Other advanced contenders within the Australian market are Gina Rinehart backed Arafura Rare Earths (ASX:ARU) and Andrew Forrest supported Hastings Technology Metals (ASX:HAS).

 

China dabbling in the West

But China has made efforts to put its foot on supply outside its homeland as well.

$3.8 billion capped Chinese producer Shenghe owns almost 8% of MP Materials, operator of America’s only rare earths mine at Mountain Pass in California. It’s the project’s only offtaker.

Along with its 20% stake in Peak, Shenghe will purchase 100% of Ngualla’s rare earth concentrate and 50% of its intermediate and final rare earth products for an initial term of seven years subject to Peak shareholder approval, according to an agreement announced in August.

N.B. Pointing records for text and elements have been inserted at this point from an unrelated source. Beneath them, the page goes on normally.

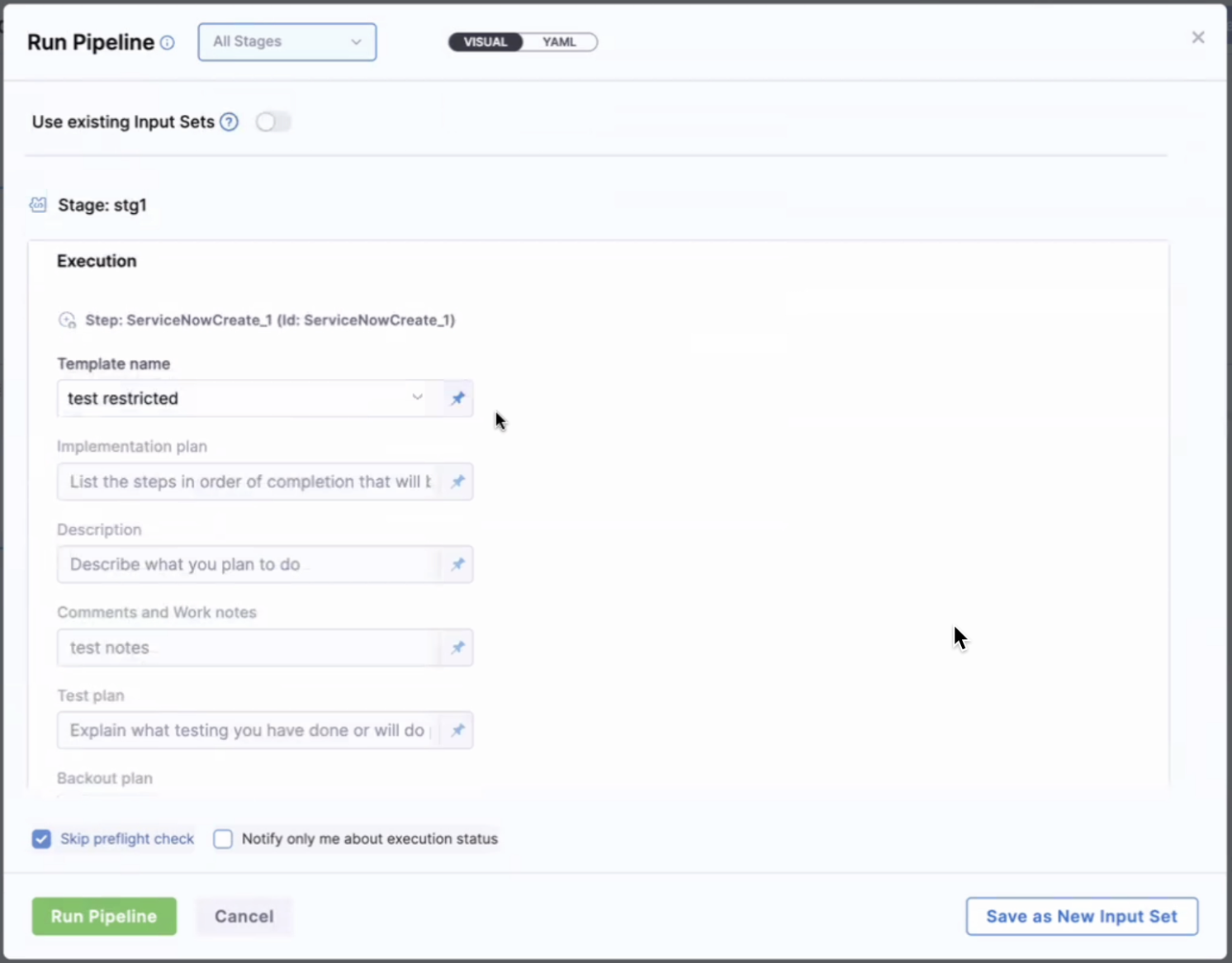Click the pin icon in Implementation plan field
Screen dimensions: 1232x963
click(457, 482)
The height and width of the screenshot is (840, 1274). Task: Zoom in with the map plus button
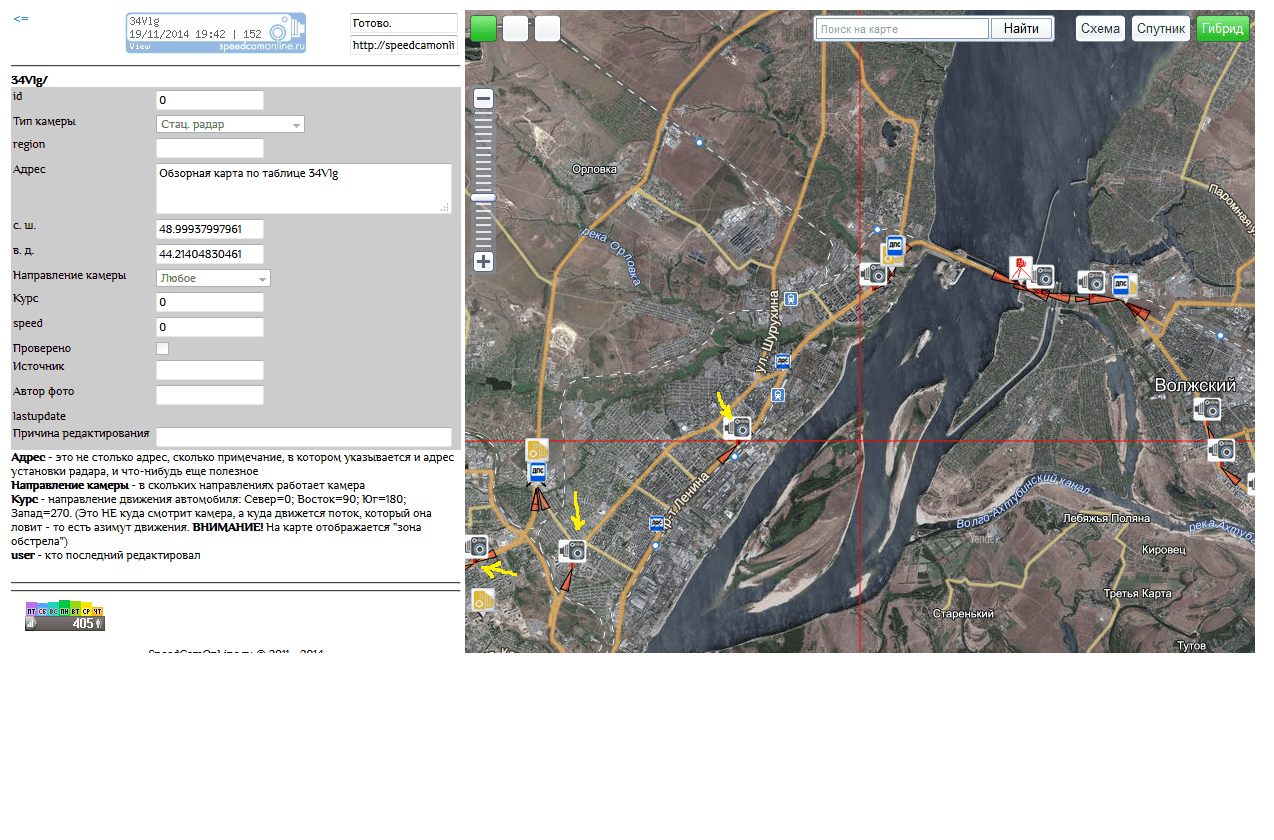coord(484,262)
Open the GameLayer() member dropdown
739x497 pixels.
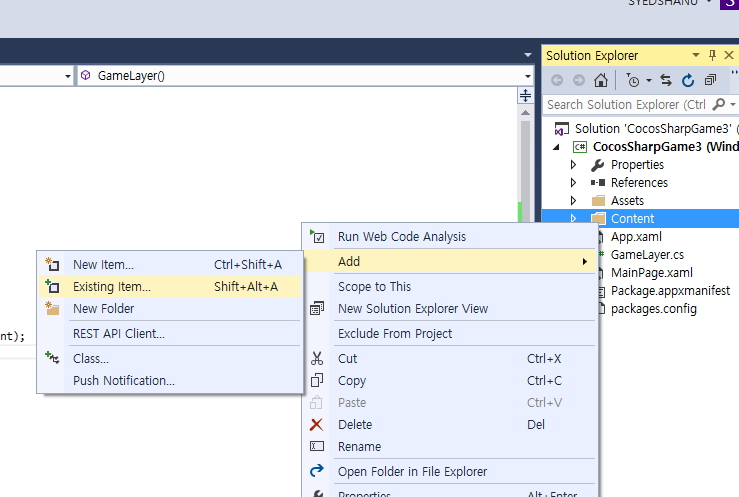pyautogui.click(x=528, y=75)
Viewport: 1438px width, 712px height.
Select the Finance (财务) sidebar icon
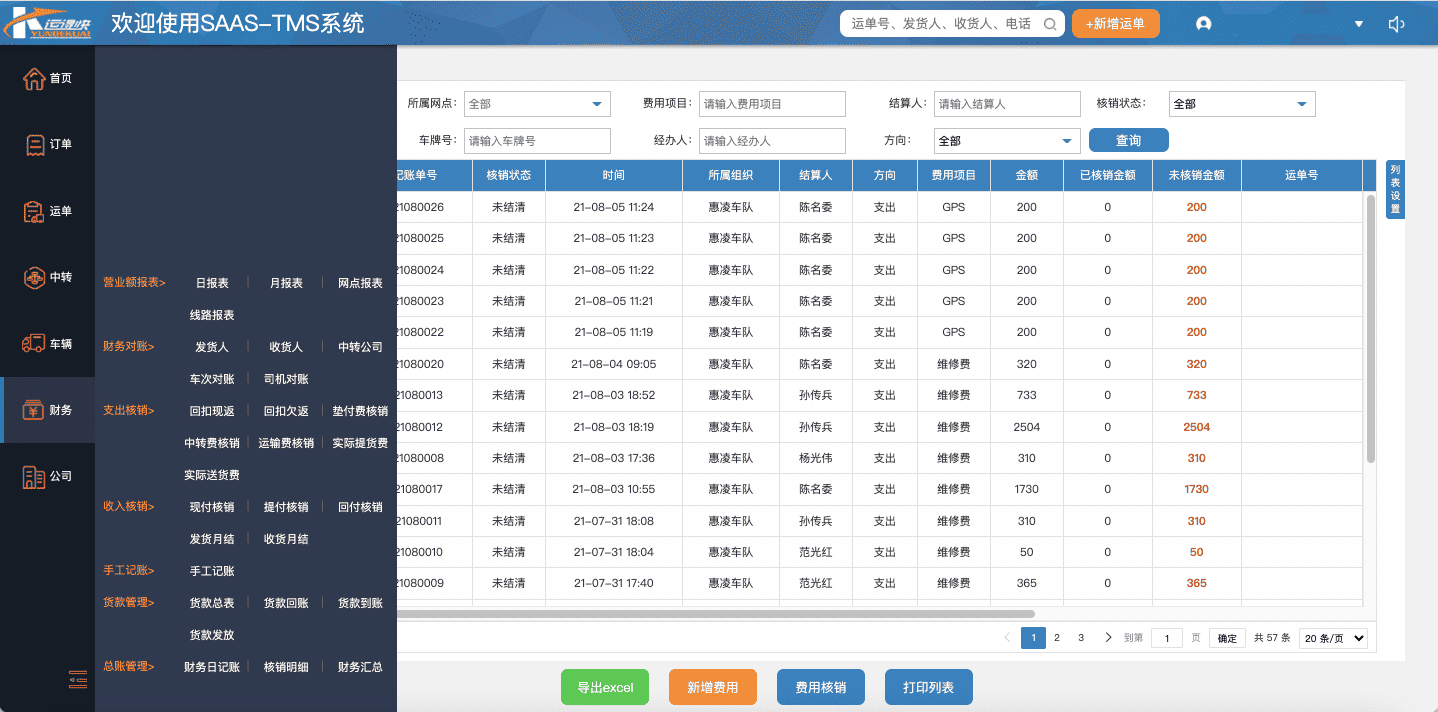point(34,409)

A final investment decision is due by the end of May, with development targeted by early 2026.

But Shenghe is aiming to take its involvement in the project — also 16% owned by the Tanzanian Government under its mining laws — further.

Peak has engaged Macquarie as an adviser to assess funding options, with Shenghe also potentially looking to take a non-controlling stake in Peak’s interest in Ngualla, something that would help the ~$100m junior fulfil its capital requirements.

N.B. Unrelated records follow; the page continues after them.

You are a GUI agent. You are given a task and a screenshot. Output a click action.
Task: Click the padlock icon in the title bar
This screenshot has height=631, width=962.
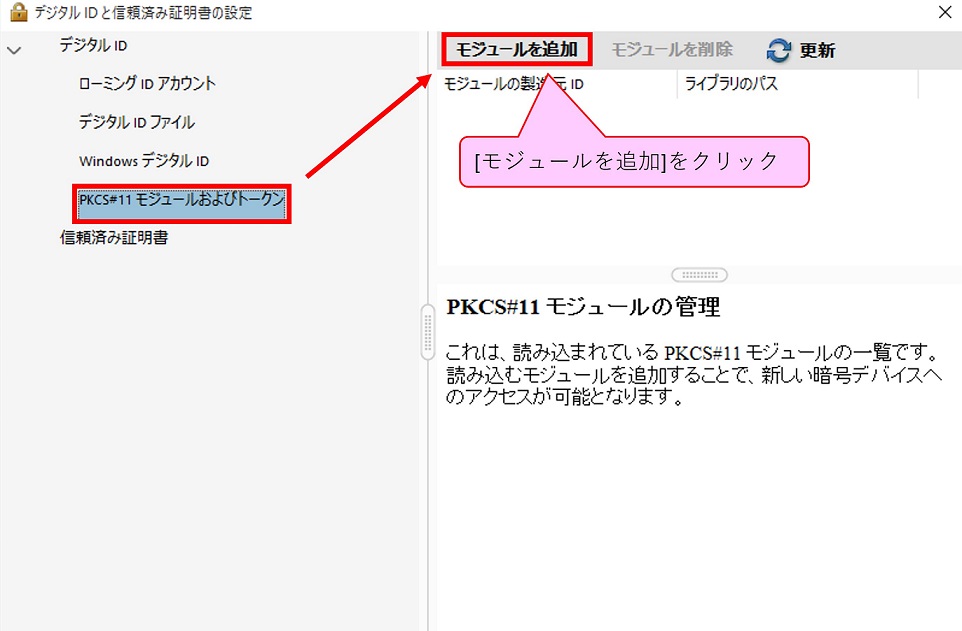pyautogui.click(x=17, y=13)
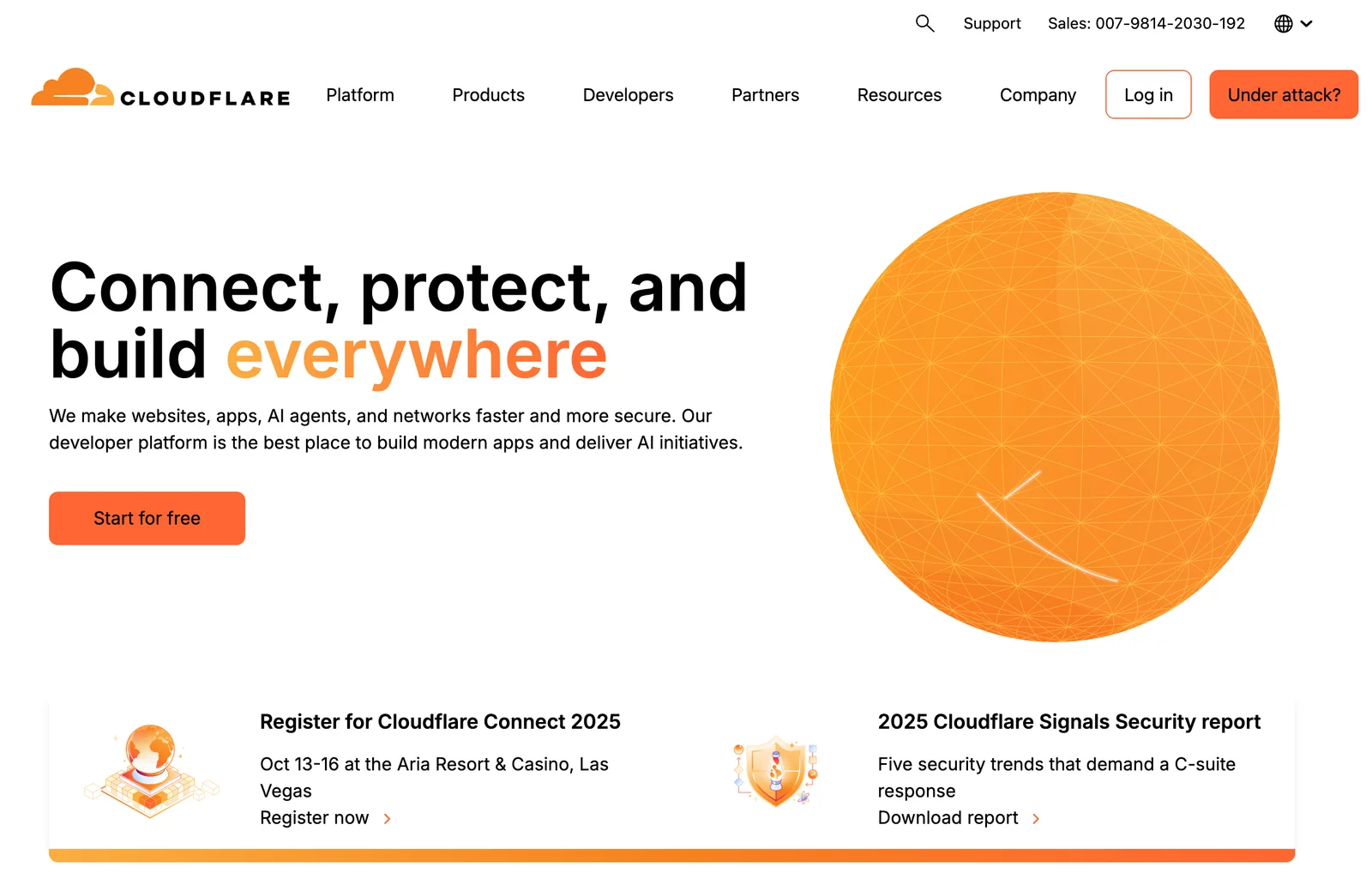
Task: Open the Platform menu
Action: (x=360, y=95)
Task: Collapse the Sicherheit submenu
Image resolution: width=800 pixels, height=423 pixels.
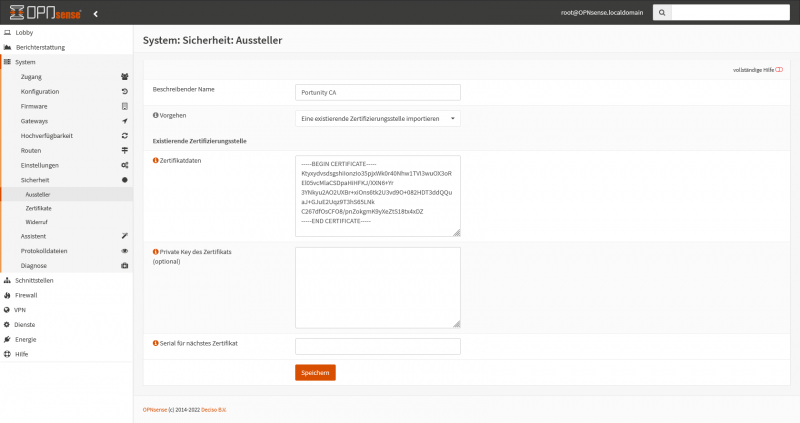Action: (35, 179)
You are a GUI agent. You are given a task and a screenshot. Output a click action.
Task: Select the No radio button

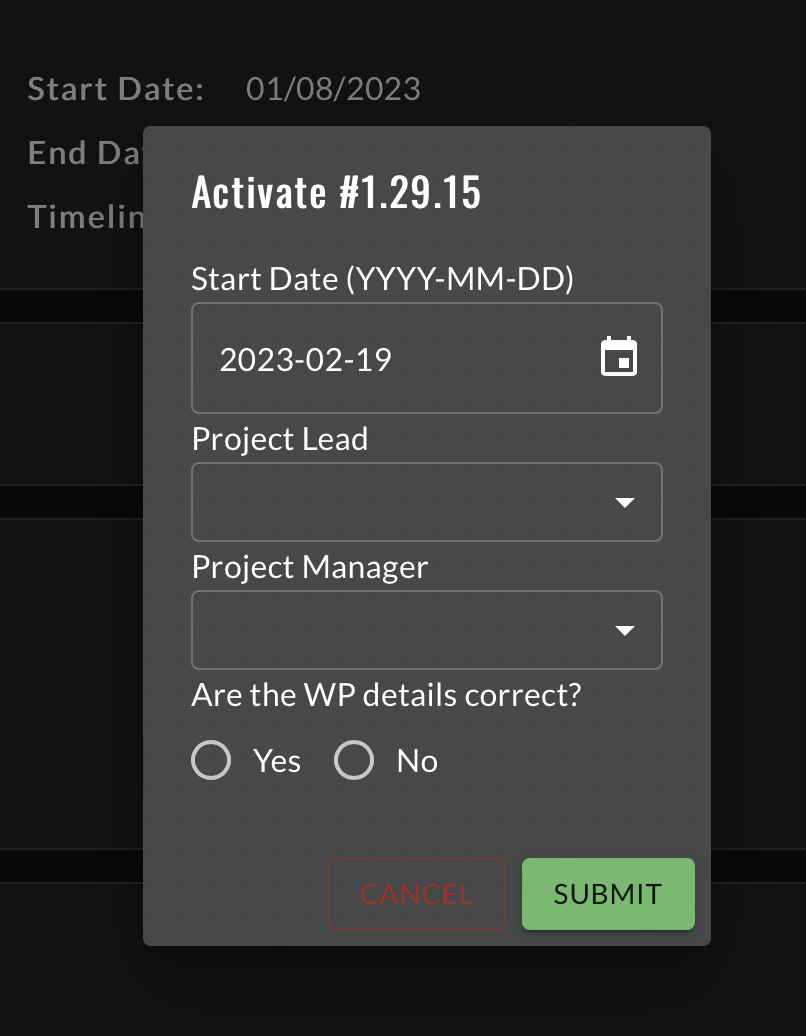pyautogui.click(x=354, y=760)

Peak has the right to terminate the offtake deal if financial close is not reached within six months of today’s FEED release, something which coincides with its AGM in Sydney.

Ngualla boasts a similar type of mineralisation to MP Materials, called bastnaesite.

Peak anticipates it will produce 16,200tpa of rare earths concentrate over a 24-year mine life, upgrading a 4.8% TREO feed grade to a 45% con, 22.3% of which will be NdPr.

 

Peak Rare Earths (ASX:PEK) share price today

 

And on the markets?

The materials sector hit a rough patch this morning, down 0.17% with gold, uranium and battery metals stocks in the red.

Iron ore miners were mixed with prices largely unmoved despite suggestions Beijing could make a (probably unsuccessful) attempt to kill speculative trading it thinks are keeping prices high.

Sandfire Resources (ASX:SFR) was down over 2% after revealing it had apologised to Traditional Owners after an internal review found it had disturbed cultural artefacts at the satellite Monty mine, part of its DeGrussa copper-gold operations near Meekatharra in 2017 and 2018.

The company says it has now reported the disturbance to WA’s Department of Planning, Lands and Heritage.

“Sandfire prides itself on being a values based organisation and we are extremely sorry to have disturbed artefact scatter within the Monty mining lease during construction and mining activities. Our local communities are of critical importance to us and we will work hard to rebuild our relationship with the Traditional Owners,” Sandfire CEO Brendan Harris said.

The copper miner, which has since placed DeGrussa on care and maintenance as it focuses on its MATSA mine in Spain and Motheo in Botswana, separately copped a first strike yesterday as over 35% of votes were cast against the adoption of its remuneration report.